→ What the task asks: Both the line with "Souhlasím [button] (434, 1320)" and the line with "[button] (434, 1355)" in the records below must appear in the output, along with every line between them, exactly and with nothing added.

→ Exercise data:
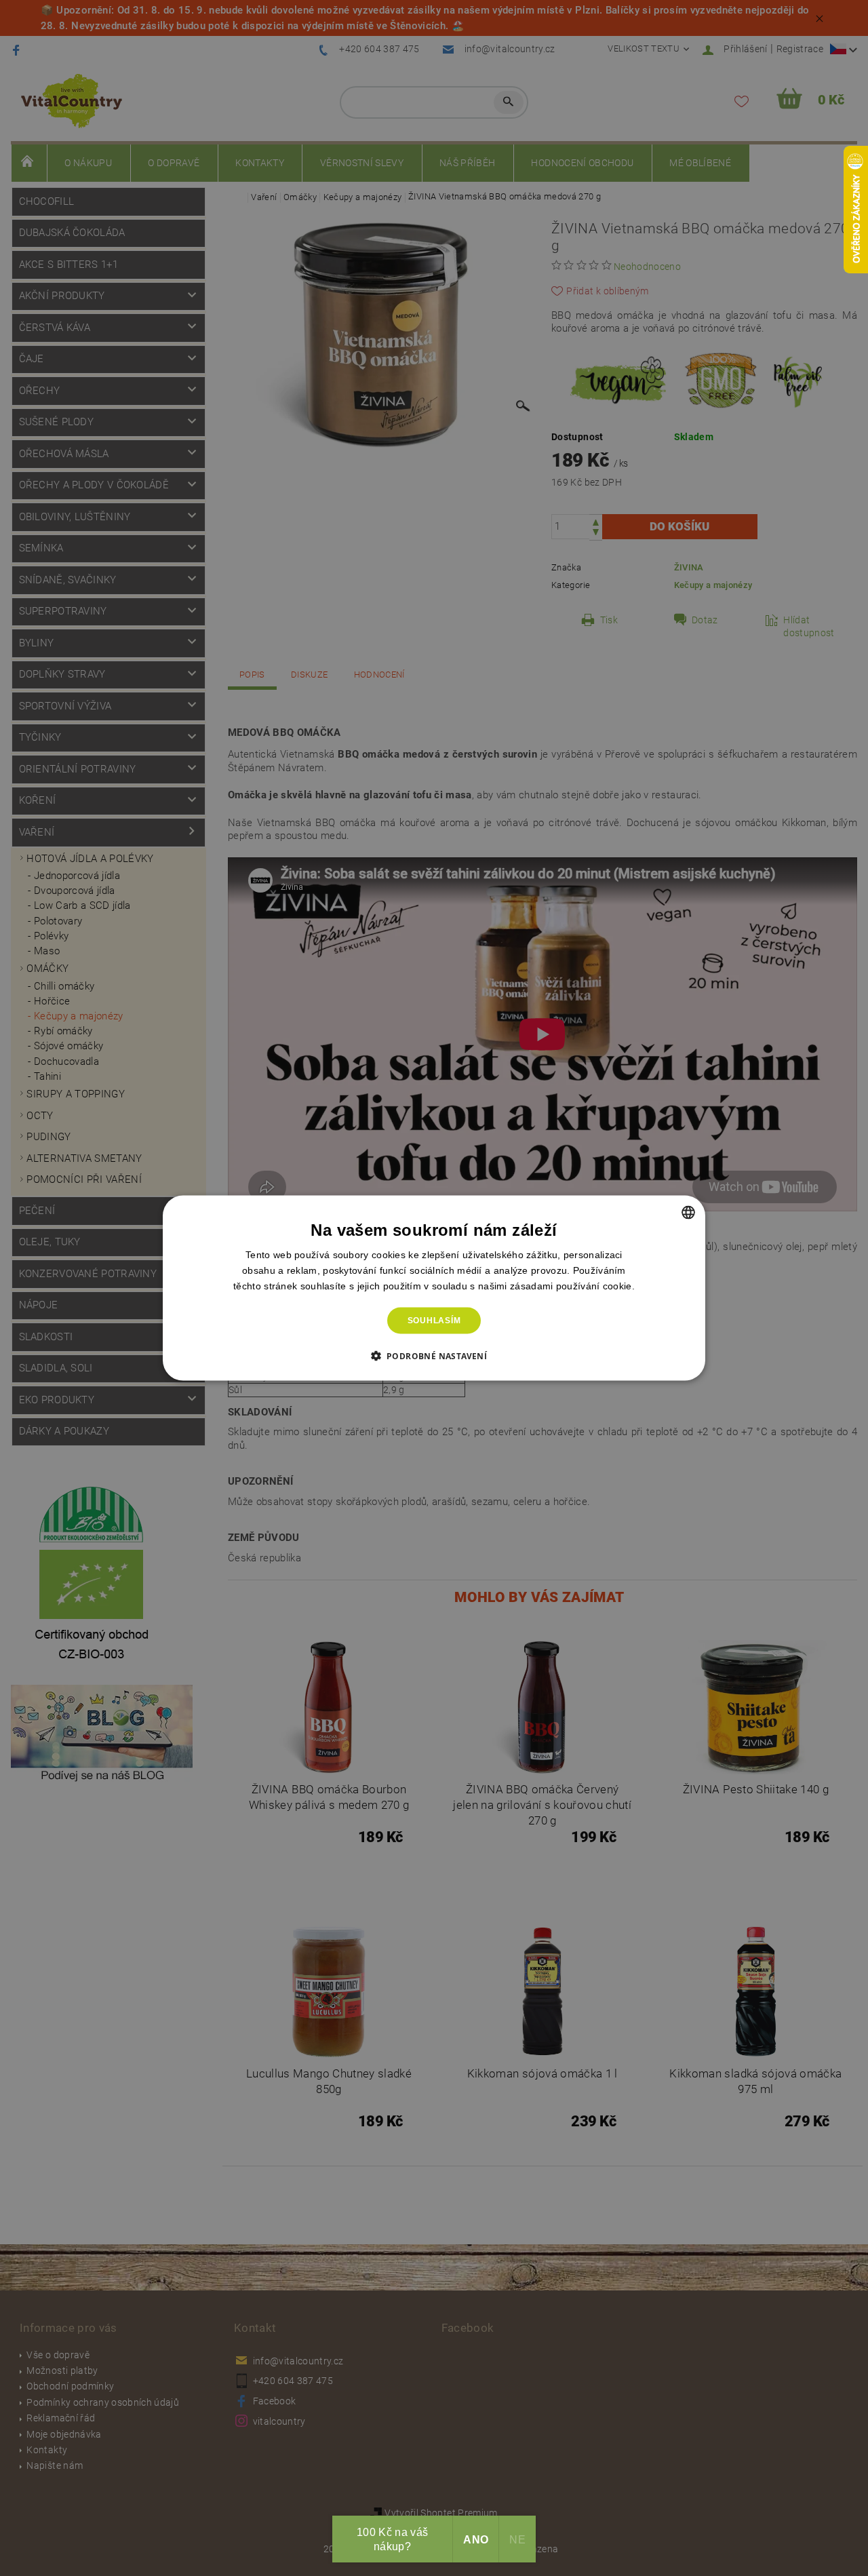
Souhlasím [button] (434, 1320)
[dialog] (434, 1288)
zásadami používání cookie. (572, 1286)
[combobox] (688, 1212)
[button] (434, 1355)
...
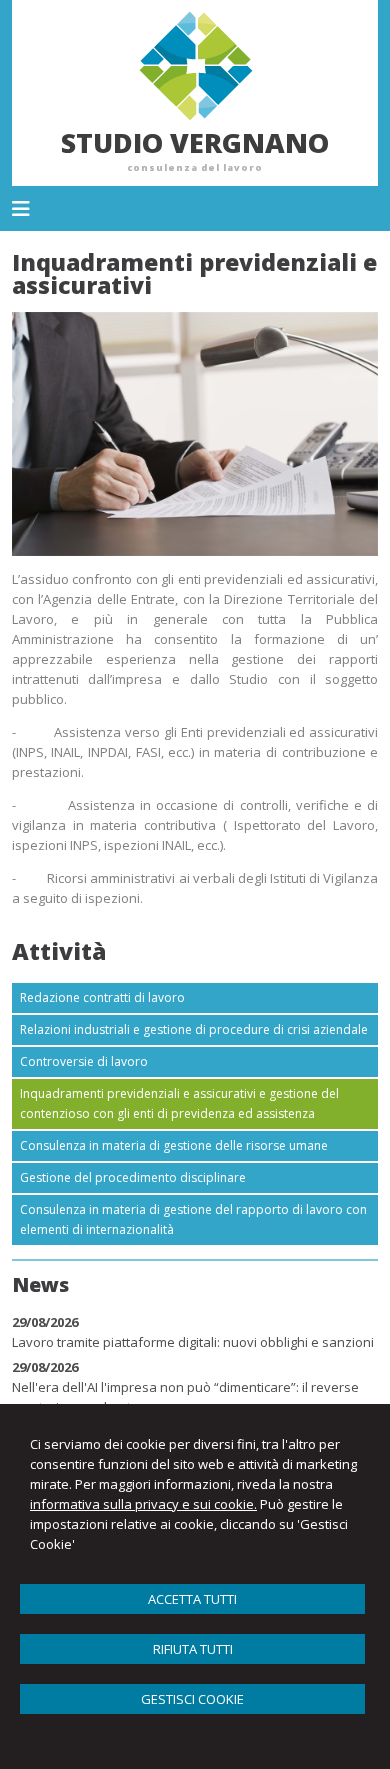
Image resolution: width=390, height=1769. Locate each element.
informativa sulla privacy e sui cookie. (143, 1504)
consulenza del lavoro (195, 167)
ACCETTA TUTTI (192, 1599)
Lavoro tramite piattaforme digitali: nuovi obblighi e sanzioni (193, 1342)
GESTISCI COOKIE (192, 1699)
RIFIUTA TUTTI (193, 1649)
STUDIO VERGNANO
==
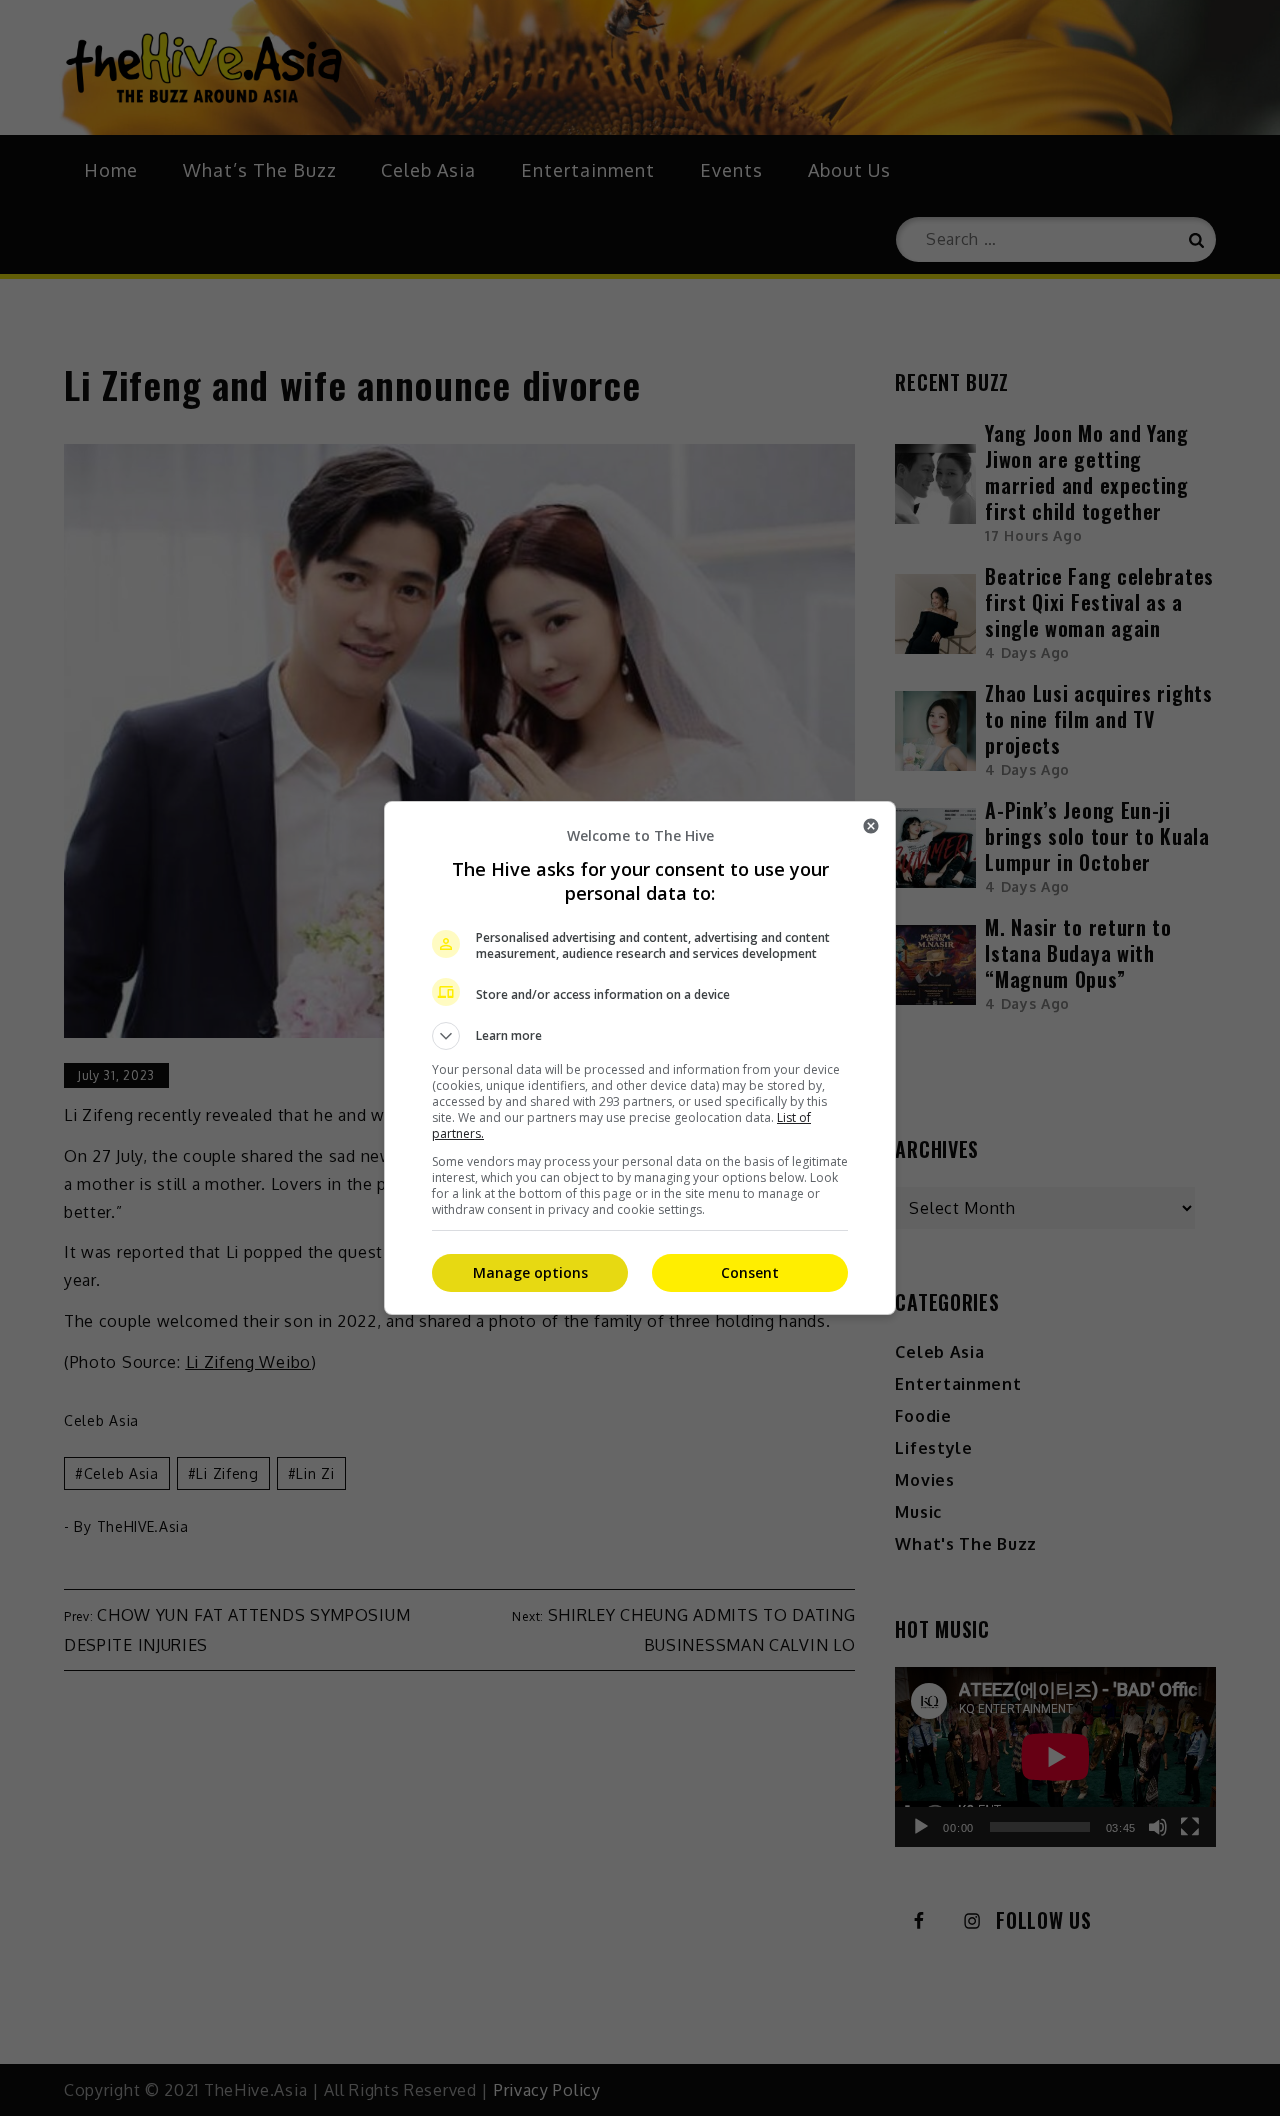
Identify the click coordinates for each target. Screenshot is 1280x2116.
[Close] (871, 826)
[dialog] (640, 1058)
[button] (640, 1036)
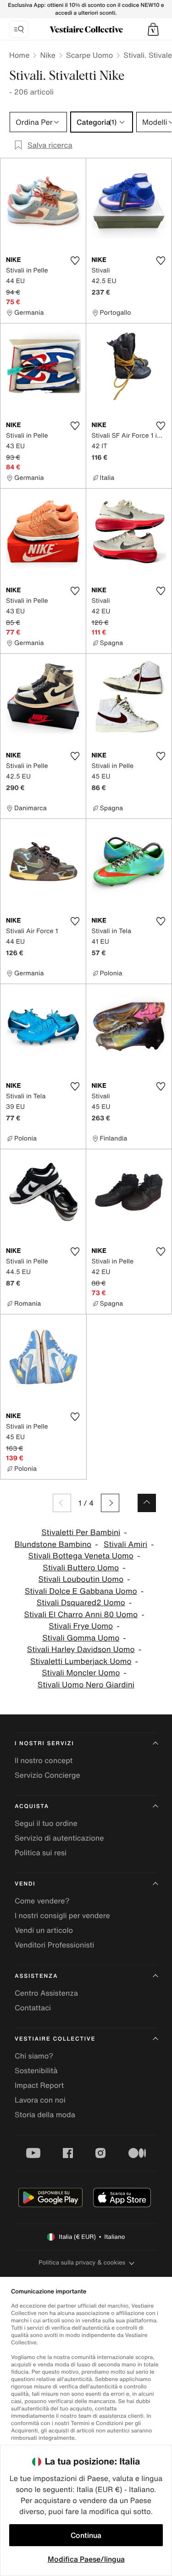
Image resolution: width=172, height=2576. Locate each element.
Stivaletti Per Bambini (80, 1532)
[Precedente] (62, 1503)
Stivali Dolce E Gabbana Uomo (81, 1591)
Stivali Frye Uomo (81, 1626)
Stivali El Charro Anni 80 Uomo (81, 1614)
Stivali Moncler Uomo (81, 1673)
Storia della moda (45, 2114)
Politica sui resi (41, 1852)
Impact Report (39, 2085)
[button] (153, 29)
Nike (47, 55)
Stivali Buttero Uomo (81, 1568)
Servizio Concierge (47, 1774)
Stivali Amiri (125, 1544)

→ Result:
Souhlasím [button] (434, 1320)
[dialog] (434, 1288)
zásadami používání cookie. (572, 1286)
[combobox] (688, 1212)
[button] (434, 1355)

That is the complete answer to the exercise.